OMAHA, Neb. (Legal Newsline) -- Nebraska Attorney General Jon Bruning, who in July initiated an investigation into whether patent infringement enforcement efforts by a Texas law firm violate Nebraska law, now is being sued by the company that hired the firm.
In an amended complaint filed Aug. 19, Activision TV Inc. added Bruning, Chief Deputy Attorney General David Cookson and Assistant Attorney General David Lopez to the lawsuit it filed against Pinnacle Bancorp Inc. in July.
Activision argues in its 33-page complaint that Bruning unfairly referred to it as a "patent troll" without doing a thorough investigation.
Patent trolls are companies that purchase groups of patents without an intent to market or develop a product.

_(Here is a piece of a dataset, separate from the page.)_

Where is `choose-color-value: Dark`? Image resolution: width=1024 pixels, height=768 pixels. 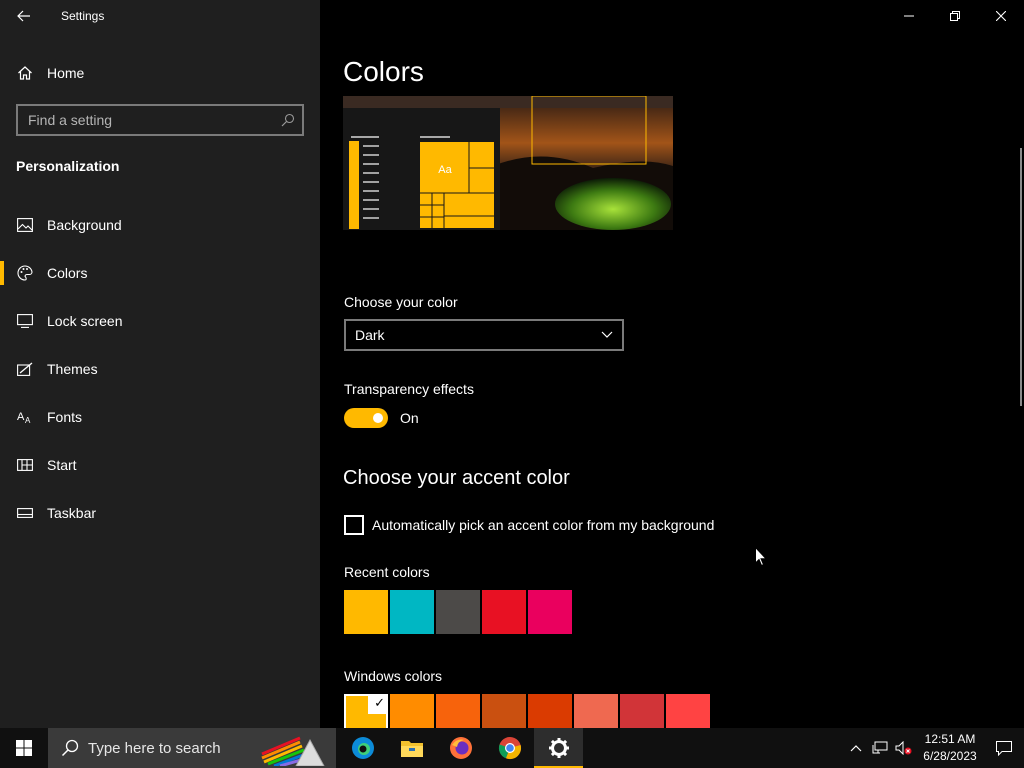 choose-color-value: Dark is located at coordinates (370, 335).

The companies then target other businesses with lawsuits alleging infringement of the patents they bought.
"On information and belief, as of July 18, 2013, neither Defendants Bruning, Cookson or Lopez, nor any person acting at their direction or under their control, had obtained or reviewed the file histories of the Activision Patents to form an opinion as to the proper scope to be accorded any of the claims in the Activision Patents," according to the company's complaint.
That day, Bruning announced his office initiated an investigation into whether patent infringement enforcement efforts by Texas law firm Farney Daniels LLP violate Nebraska law.
Farney Daniels sent multiple letters to Nebraska businesses on behalf of patent trolls threatening lawsuits over patent infringement.
"Patent trolls make egregious threats with little or no valid legal purpose to gain fast money," Bruning said in a statement in July.
"It is a top priority of our office to protect Nebraska consumers and businesses from this sort of baseless harassment."
The attorney general informed Activision and its lawyers that they needed to cease and desist, and that they were potentially violating state law.